■ **AUFGABE 1**
Entnehmen Sie dem Bericht über die Leitkultur-Kritik wörtlich den Abschnitt von „Die Nationalsozialisten hätten“ bis „wiederbeleben zu wollen.“.
■ **AUFGABE 2**
Prüfen Sie anhand des Berichts über die Leitkultur-Kritik, ob die folgenden Aussagen zutreffen. Antworten Sie jeweils mit Ja oder Nein und zitieren Sie die ausschlaggebenden Worte des Textes wörtlich.
(a) Spiegel äußerte sich an einem Mittwoch in Nürnberg.
(b) Spiegel warf CDU und CSU vor, die politische Leitkultur des Nazisystems wiederbeleben zu wollen.
(c) Spiegel sprach beim Richtfest eines Dokumentationszentrums.
■ **AUFGABE 3**
Führen Sie den Bericht über Spiegels Kritik am Leitkultur-Begriff im Anschluss an dessen letzten Satz fort.

■ **ÜBUNGSTEXT**
┏━━
"Schreckliche Assoziationen"
Spiegel kritisiert erneut Leitkultur-Begriff

Reuters NÜRNBERG. Der Vorsitzende des Zentralrats der Juden, Paul Spiegel, hat erneut massive Kritik am von der Union verwendeten Begriff der deutschen Leitkultur geübt. Er erwarte insbesondere von Politikern einen sorgfältigen Umgang mit zu Missverständnissen geeigneten Begriffen, sagte Spiegel am Mittwoch in Nürnberg beim Richtfest zur Eröffnung eines Dokumentationszentrums am ehemaligen NS-Reichsparteitagsgelände. "Leichtfertiges und verantwortungsloses, verbales Zündeln kann Brände entfachen", sagte Spiegel.

Die Nationalsozialisten hätten in Nürnberg die Grundsätze ihres Terrorsystems bestimmt und damit die Leitkultur des dritten Reiches, sagte Spiegel weiter. Diese habe zur Ermordung von Mill. unschuldiger Männer, Frauen und Kinder geführt. "Kann es da verwundern, wenn achtlos in die Politik geworfene Begriffe wie Leitkultur schreckliche Assoziationen nicht nur bei uns Juden hervorrufen", sagte Spiegel. Er unterstelle doch weder CDU noch CSU die politische Leitkultur des Nazisystems wiederbeleben zu wollen.
┗━━
■ **AUFGEFÜHRTE ZEILEN**
┏━━
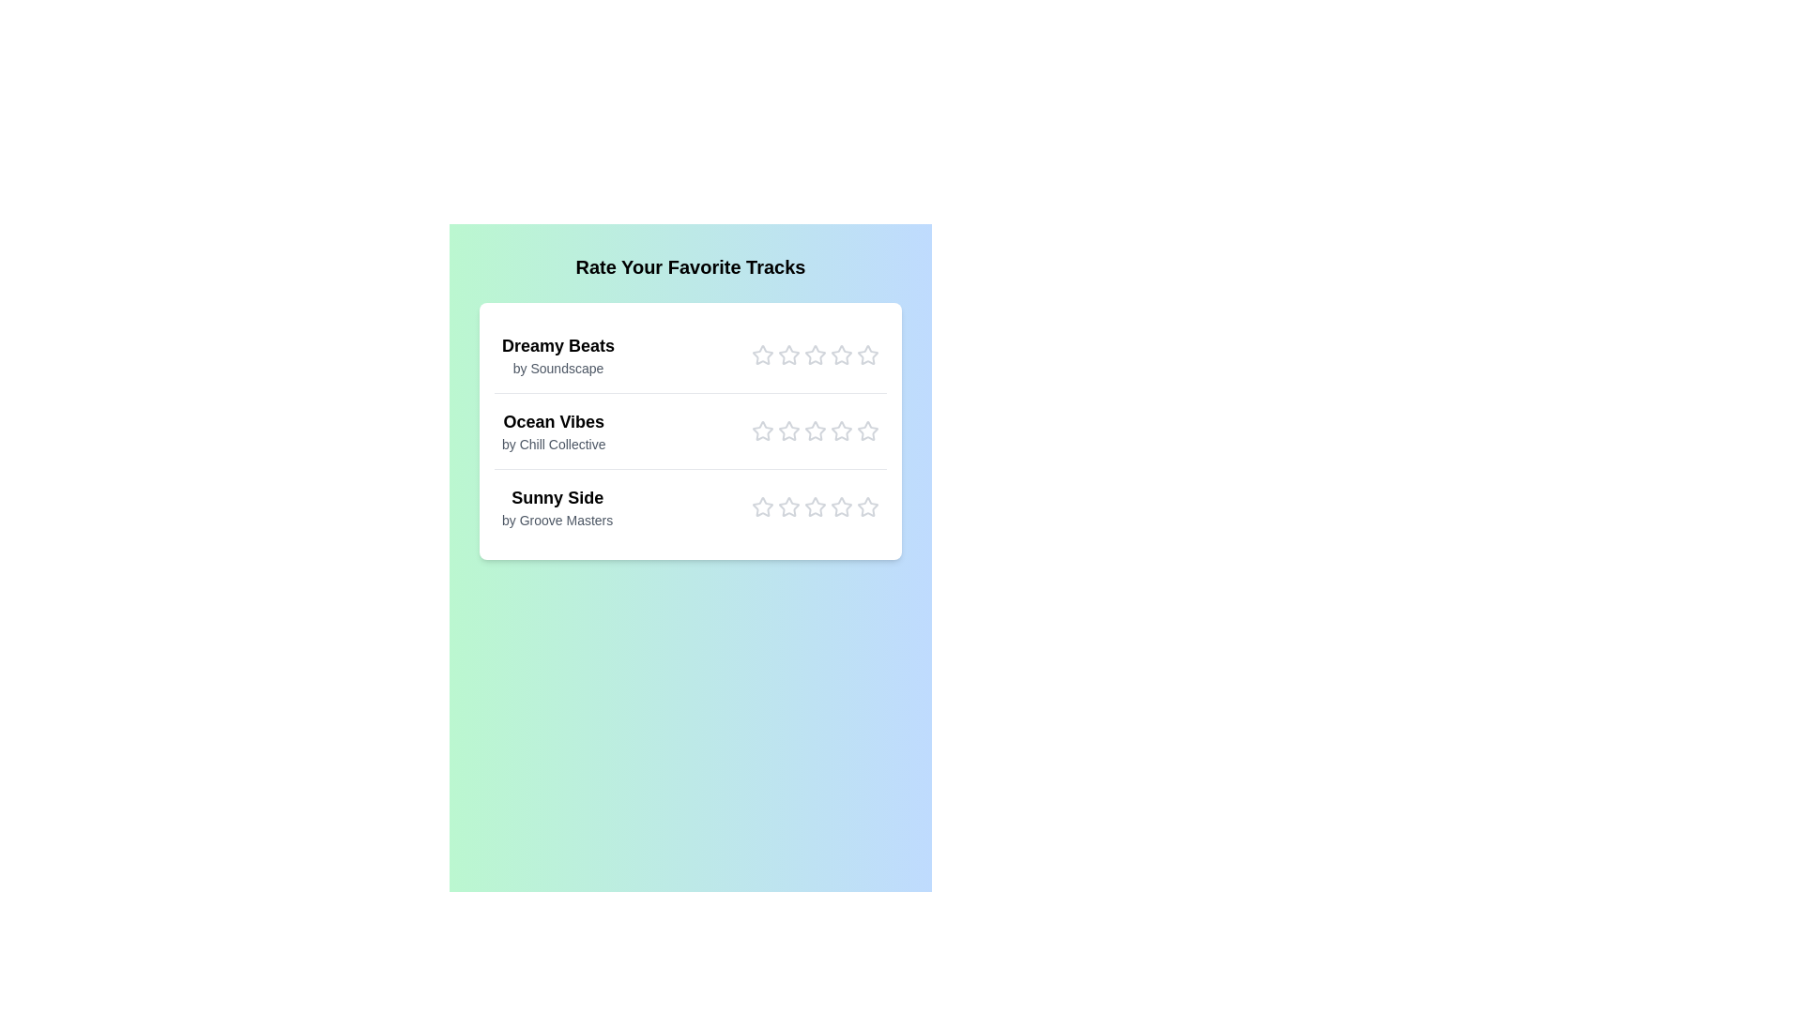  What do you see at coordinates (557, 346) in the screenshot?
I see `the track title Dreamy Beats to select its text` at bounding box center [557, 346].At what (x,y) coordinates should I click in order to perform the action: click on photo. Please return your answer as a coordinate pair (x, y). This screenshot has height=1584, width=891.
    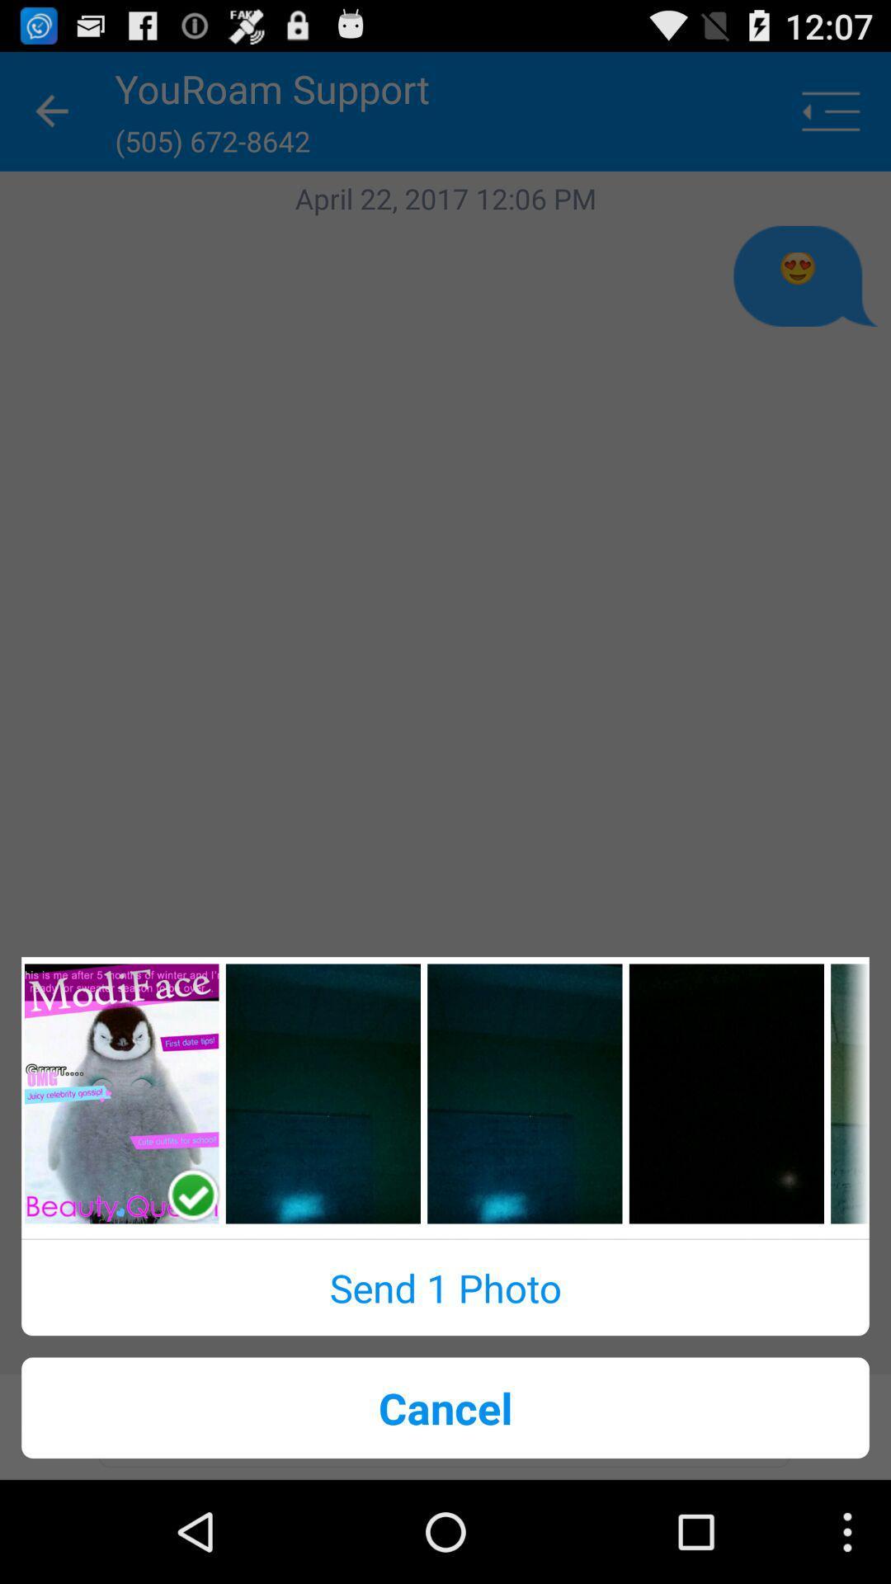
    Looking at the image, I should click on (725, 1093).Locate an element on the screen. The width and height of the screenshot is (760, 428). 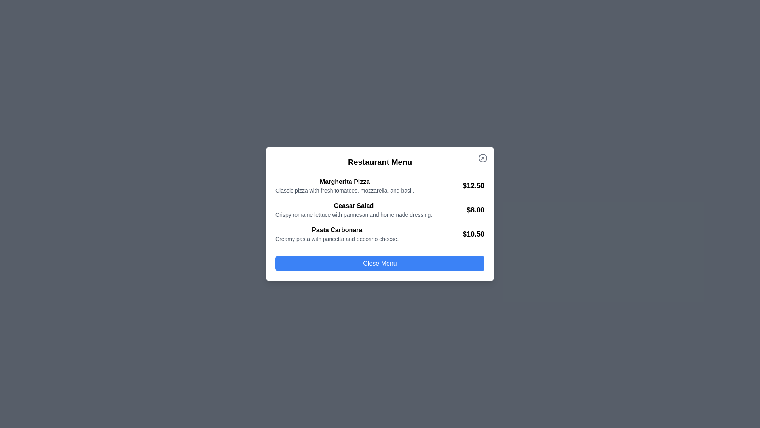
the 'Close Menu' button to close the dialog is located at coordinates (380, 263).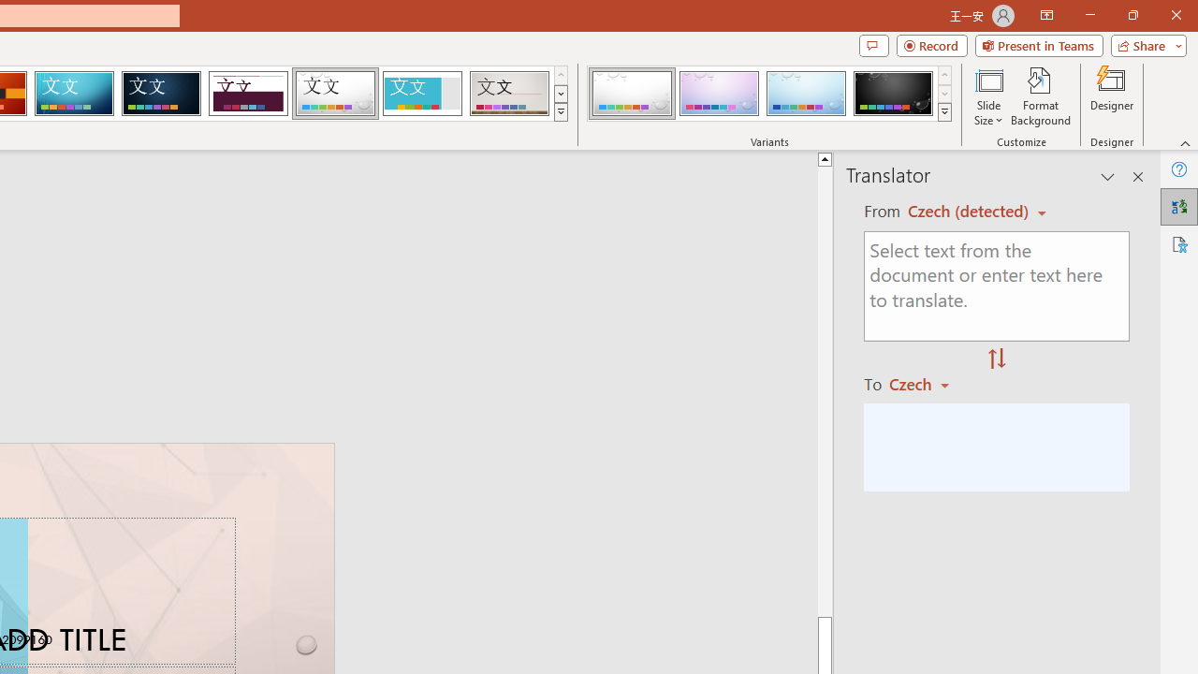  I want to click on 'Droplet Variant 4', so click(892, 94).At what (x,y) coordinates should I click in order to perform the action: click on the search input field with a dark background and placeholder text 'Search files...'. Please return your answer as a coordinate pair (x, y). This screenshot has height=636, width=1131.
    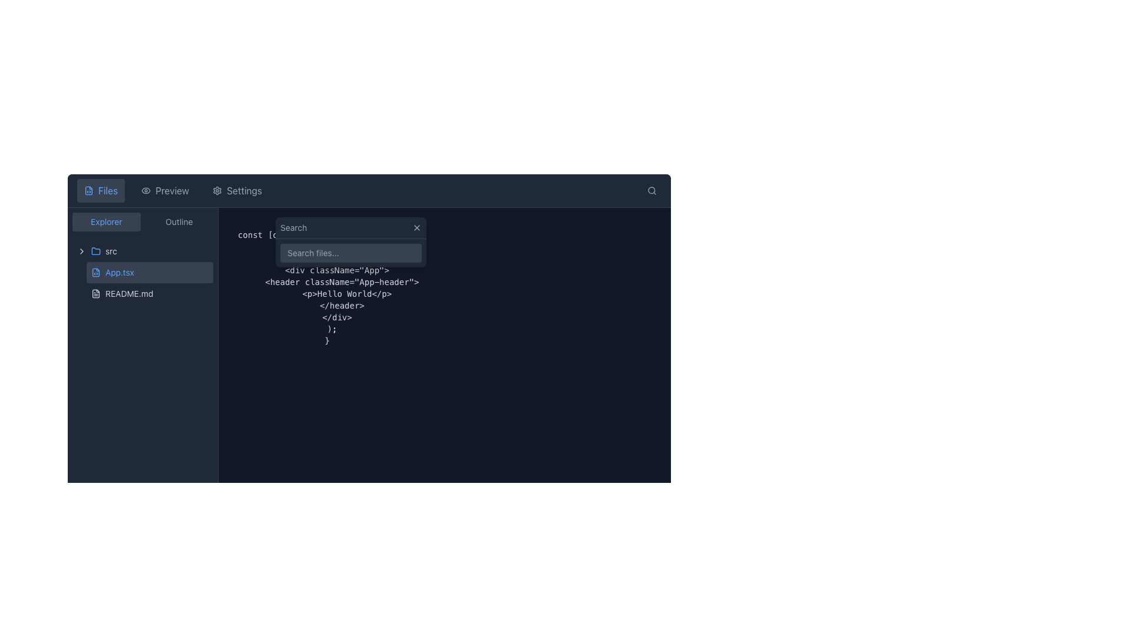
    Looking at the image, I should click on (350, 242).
┗━━
■ **ANTWORT 1**
Die Nationalsozialisten hätten in Nürnberg die Grundsätze ihres Terrorsystems bestimmt und damit die Leitkultur des dritten Reiches, sagte Spiegel weiter. Diese habe zur Ermordung von Mill. unschuldiger Männer, Frauen und Kinder geführt. "Kann es da verwundern, wenn achtlos in die Politik geworfene Begriffe wie Leitkultur schreckliche Assoziationen nicht nur bei uns Juden hervorrufen", sagte Spiegel. Er unterstelle doch weder CDU noch CSU die politische Leitkultur des Nazisystems wiederbeleben zu wollen.

■ **ANTWORT 2**
(a) Ja: „sagte Spiegel am Mittwoch in Nürnberg“
(b) Nein: „Er unterstelle doch weder CDU noch CSU die politische Leitkultur des Nazisystems wiederbeleben zu wollen.“
(c) Ja: „beim Richtfest zur Eröffnung eines Dokumentationszentrums am ehemaligen NS-Reichsparteitagsgelände“

■ **ANTWORT 3**
Zugleich deutete Spiegel Kompromissbereitschaft an. Sollte sich die CDU dazu entschließen, den Begriff Deutsche Leitkultur durch Deutsche Kultur zu ersetzen, habe er damit kein Problem. Grundsätzlich habe er auch kein Problem damit, dass in Deutschland über Zuwanderung diskutiert werde.

Das noch im Bau befindliche Dokumentationszentrum stellt nach Spiegels Worten ein beispielhaftes Projekt von internationaler Bedeutung dar. Nürnberg stelle sich damit seiner unrühmlichen Geschichte, sagte er. Die Einrichtung soll im November kommenden Jahres eingeweiht werden. Die Kosten von rund 80 Mio DM teilen sich Stadt, Freistaat und Bund zu jeweils gleichen Teilen.